The second thing we did was limit opioid prescriptions for acute pain to seven days. We included a follow-up visit or additional follow-up visits with the prescriber to make sure that they’re getting that face-to-face interaction if necessary for additional days of prescription. But really what was happening is we’re seeing consumers go home with a 30-day prescription when they needed four days. And then they have a bottle sitting there, whether it’s a family member or a friend or, or even themselves, misusing the remainder of that prescription. And so we limited it to seven days.
We removed barriers like prior authorization or step therapy or some of those things to buprenorphine, which is essentially the medically assisted treatment, which is really effective for opioids. They’re at a pivotal point in their life. They are at rock bottom. And then there were all these red tape or barriers to being able to get the actual treatment that they need. We want to be able to deploy the treatment at the right place at the right time, which we think is medically assisted treatment when a prescriber says so. So putting the decision for treatment back in the provider’s hands, the prescriber’s hands, because they’re the ones treating the patient. They know better than a payer.

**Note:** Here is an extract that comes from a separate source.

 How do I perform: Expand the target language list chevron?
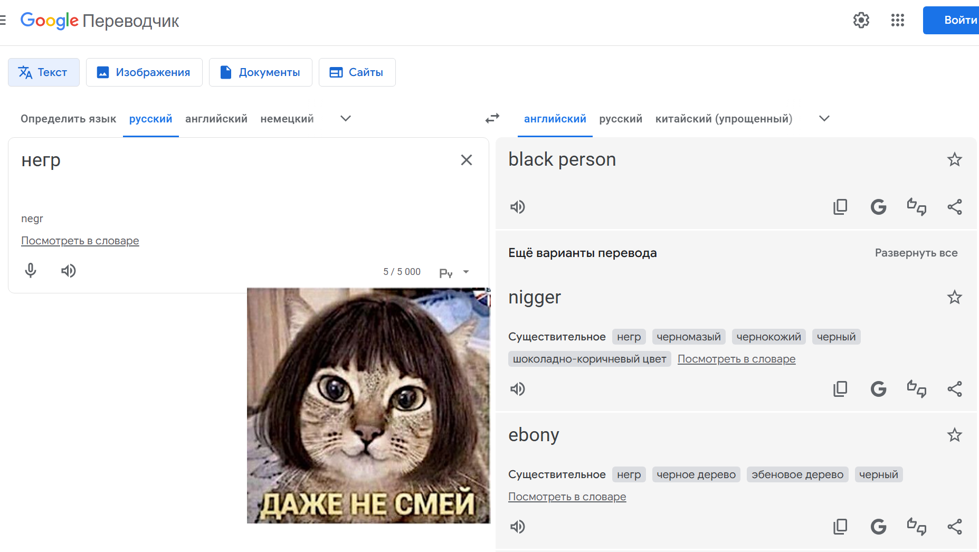824,119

And when you get more than 50 MMEs of opioid prescription, which normally that’s a severe, chronic pain type of situation, we want that person to have a reversal agent. So covering the least expensive version, which is the nasal spray overdose reversal agent for anyone getting over 50 MMEs. Obviously, the prescriber, again, it’s in their discretion because they are the provider. They know the patient better than a payer would ever know that patient.
And then finally, something I’m super happy about is telepsychiatry for both licensed therapists and prescribers for mental health and substance abuse. And so that provides people that maybe have barriers that are beyond a payer’s ability to address, transportation barriers, timing, other mobility issues, with help that they need in their own home. And it’ll be covered. Obviously, you know, the outcomes are much better, drastically improved, when people are complying with their prescribed regimen.

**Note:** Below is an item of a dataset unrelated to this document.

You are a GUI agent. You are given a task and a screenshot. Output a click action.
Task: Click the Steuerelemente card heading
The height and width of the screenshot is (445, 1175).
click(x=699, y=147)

HNI: The state also received additional money to look at other ways to change the benchmark plan. Where is that process?
JH: When the funding was announced from the Washington administration, it was anticipated by them and us that it would be utilized for the initial benchmark revisions, which will go into effect in 2020. As you know, there obviously were some delays out of Washington with the issuing of those grant dollars. And so we are right now working on what I’ve informally called the benchmark 2.0. We haven’t determined whether it’s opioids or mental health. We have a little more time than we had previously. So from April to July was a very short spread as I mentioned.
I will tell you that we are very focused on issues where Illinois is not providing healthcare to the level that they should. They’re not meeting the national average or better than national average. We are very focused on that and whether there are solutions that we can put in place from the payer perspective that would address that for healthcare consumers.